- **What to do**
Render the items below as a Markdown table with the columns Row and Text. Start at the line with "Click the Multifactorial", end with the line with "[x=395, y=60]" (include both), and omit blank lines.

# Start of Records for the task

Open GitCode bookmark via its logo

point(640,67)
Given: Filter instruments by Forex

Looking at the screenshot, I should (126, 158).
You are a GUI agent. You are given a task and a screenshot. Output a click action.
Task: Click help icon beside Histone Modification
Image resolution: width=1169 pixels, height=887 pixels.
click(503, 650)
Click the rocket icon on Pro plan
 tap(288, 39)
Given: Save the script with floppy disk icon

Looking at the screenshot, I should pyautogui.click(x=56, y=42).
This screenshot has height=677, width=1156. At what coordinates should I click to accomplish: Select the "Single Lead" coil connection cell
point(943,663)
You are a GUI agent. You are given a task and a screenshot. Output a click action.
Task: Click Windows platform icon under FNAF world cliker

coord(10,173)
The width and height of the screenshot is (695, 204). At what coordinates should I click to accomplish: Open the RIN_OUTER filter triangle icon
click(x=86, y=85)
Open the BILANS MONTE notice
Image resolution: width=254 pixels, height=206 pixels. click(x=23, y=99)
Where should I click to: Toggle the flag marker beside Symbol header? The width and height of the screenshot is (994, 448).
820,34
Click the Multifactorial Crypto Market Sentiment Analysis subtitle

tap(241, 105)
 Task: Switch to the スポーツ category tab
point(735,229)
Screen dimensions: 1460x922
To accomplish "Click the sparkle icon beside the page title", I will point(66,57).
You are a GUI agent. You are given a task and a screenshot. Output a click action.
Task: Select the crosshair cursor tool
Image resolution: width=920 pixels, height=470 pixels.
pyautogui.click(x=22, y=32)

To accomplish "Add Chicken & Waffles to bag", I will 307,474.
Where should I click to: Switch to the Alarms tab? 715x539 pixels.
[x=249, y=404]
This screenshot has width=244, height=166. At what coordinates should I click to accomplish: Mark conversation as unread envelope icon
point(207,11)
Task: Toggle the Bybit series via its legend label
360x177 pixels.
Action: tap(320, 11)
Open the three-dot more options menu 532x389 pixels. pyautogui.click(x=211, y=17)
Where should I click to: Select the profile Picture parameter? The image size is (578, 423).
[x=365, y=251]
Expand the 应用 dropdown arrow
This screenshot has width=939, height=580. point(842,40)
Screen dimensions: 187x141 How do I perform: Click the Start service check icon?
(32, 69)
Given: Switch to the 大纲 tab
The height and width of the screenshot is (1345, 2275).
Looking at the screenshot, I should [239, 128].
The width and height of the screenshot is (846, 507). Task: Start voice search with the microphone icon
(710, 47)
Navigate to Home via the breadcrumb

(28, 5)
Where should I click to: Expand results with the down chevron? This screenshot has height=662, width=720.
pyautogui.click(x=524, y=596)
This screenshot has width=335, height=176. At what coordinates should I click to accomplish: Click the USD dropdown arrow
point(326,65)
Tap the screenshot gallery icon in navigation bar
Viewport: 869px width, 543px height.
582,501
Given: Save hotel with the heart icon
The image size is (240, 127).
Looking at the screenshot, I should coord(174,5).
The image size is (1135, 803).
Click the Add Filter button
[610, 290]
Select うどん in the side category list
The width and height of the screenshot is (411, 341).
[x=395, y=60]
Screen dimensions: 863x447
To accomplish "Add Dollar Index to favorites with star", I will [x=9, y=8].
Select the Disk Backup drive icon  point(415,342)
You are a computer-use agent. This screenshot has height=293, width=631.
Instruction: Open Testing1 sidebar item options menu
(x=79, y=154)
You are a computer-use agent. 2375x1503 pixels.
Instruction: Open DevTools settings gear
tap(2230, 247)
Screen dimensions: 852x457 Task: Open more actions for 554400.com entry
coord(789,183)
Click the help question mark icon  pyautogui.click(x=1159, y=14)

# End of Records for the task

- **Result of this task**
| Row | Text |
|---|---|
| 1 | Click the Multifactorial Crypto Market Sentiment Analysis subtitle |
| 2 | tap(241, 105) |
| 3 |  Task: Switch to the スポーツ category tab |
| 4 | point(735,229) |
| 5 | Screen dimensions: 1460x922 |
| 6 | To accomplish "Click the sparkle icon beside the page title", I will point(66,57). |
| 7 | You are a GUI agent. You are given a task and a screenshot. Output a click action. |
| 8 | Task: Select the crosshair cursor tool |
| 9 | Image resolution: width=920 pixels, height=470 pixels. |
| 10 | pyautogui.click(x=22, y=32) |
| 11 | To accomplish "Add Chicken & Waffles to bag", I will 307,474. |
| 12 | Where should I click to: Switch to the Alarms tab? 715x539 pixels. |
| 13 | [x=249, y=404] |
| 14 | This screenshot has width=244, height=166. At what coordinates should I click to accomplish: Mark conversation as unread envelope icon |
| 15 | point(207,11) |
| 16 | Task: Toggle the Bybit series via its legend label |
| 17 | 360x177 pixels. |
| 18 | Action: tap(320, 11) |
| 19 | Open the three-dot more options menu 532x389 pixels. pyautogui.click(x=211, y=17) |
| 20 | Where should I click to: Select the profile Picture parameter? The image size is (578, 423). |
| 21 | [x=365, y=251] |
| 22 | Expand the 应用 dropdown arrow |
| 23 | This screenshot has width=939, height=580. point(842,40) |
| 24 | Screen dimensions: 187x141 How do I perform: Click the Start service check icon? |
| 25 | (32, 69) |
| 26 | Given: Switch to the 大纲 tab |
| 27 | The height and width of the screenshot is (1345, 2275). |
| 28 | Looking at the screenshot, I should [239, 128]. |
| 29 | The width and height of the screenshot is (846, 507). Task: Start voice search with the microphone icon |
| 30 | (710, 47) |
| 31 | Navigate to Home via the breadcrumb |
| 32 | (28, 5) |
| 33 | Where should I click to: Expand results with the down chevron? This screenshot has height=662, width=720. |
| 34 | pyautogui.click(x=524, y=596) |
| 35 | This screenshot has width=335, height=176. At what coordinates should I click to accomplish: Click the USD dropdown arrow |
| 36 | point(326,65) |
| 37 | Tap the screenshot gallery icon in navigation bar |
| 38 | Viewport: 869px width, 543px height. |
| 39 | 582,501 |
| 40 | Given: Save hotel with the heart icon |
| 41 | The image size is (240, 127). |
| 42 | Looking at the screenshot, I should coord(174,5). |
| 43 | The image size is (1135, 803). |
| 44 | Click the Add Filter button |
| 45 | [610, 290] |
| 46 | Select うどん in the side category list |
| 47 | The width and height of the screenshot is (411, 341). |
| 48 | [x=395, y=60] |